The ewe is believed to have been stranded at the bottom of cliffs on Scotland's Cromarty Firth for at least two years, according to Brora resident Jill Turner, who first saw the animal when she was kayaking nearby in 2021.
The sheep’s fleece is overgrown, which is causing concern for its welfare. A petition calling for a rescue mission has gathered more than 52,000 signatures, while a hovercraft company has said it might be able to help. A local farmer has also offered support.
The Scottish SPCA acknowledged the ewe had been stranded “for some time” and that she badly requires sheering. The charity said it had been working on a rescue mission, but so far has been unable to find a safe solution.

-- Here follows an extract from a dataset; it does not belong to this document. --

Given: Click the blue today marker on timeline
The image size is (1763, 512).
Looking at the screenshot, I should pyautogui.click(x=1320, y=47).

An SSPCA spokesperson said: “The area where the sheep is stranded is very inaccessible by both land and sea, making this rescue incredibly complex, especially due to the logistics of rescuing a large animal.

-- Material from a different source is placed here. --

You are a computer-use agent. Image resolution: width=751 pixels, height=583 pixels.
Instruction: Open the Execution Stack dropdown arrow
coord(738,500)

"We have been liaising with other agencies as to the best way to access the area, but so far we have not found a suitable solution that doesn't compromise the safety of the rescue teams and the welfare of the sheep."
The SSPCA said due to the time the ewe had been stranded, it was now deemed to be feral, and likely to be stressed by human contact.
"As this is not a domestic animal, both the coastguard and mountain rescue teams are unable to assist in this matter," the spokesperson said. "We have also spoken with a local skipper who has advised it would be extremely difficult to land a boat in the area.
"We have been given some contact information for other businesses who may be able to help and we are currently exploring these options."
The charity said there were additional complications if a rescue mission was to go ahead. For example, if the sheep becomes distressed, there is a chance it may run into the sea.
SSPCA officers said because the animal’s fleece is so overgrown, it will be difficult to temporarily sedate the animal, which would have assisted with the rescue.
They said the ewe was not in immediate danger and had access to grazing and water. If she is ever rescued, they said she would likely need a specialist home.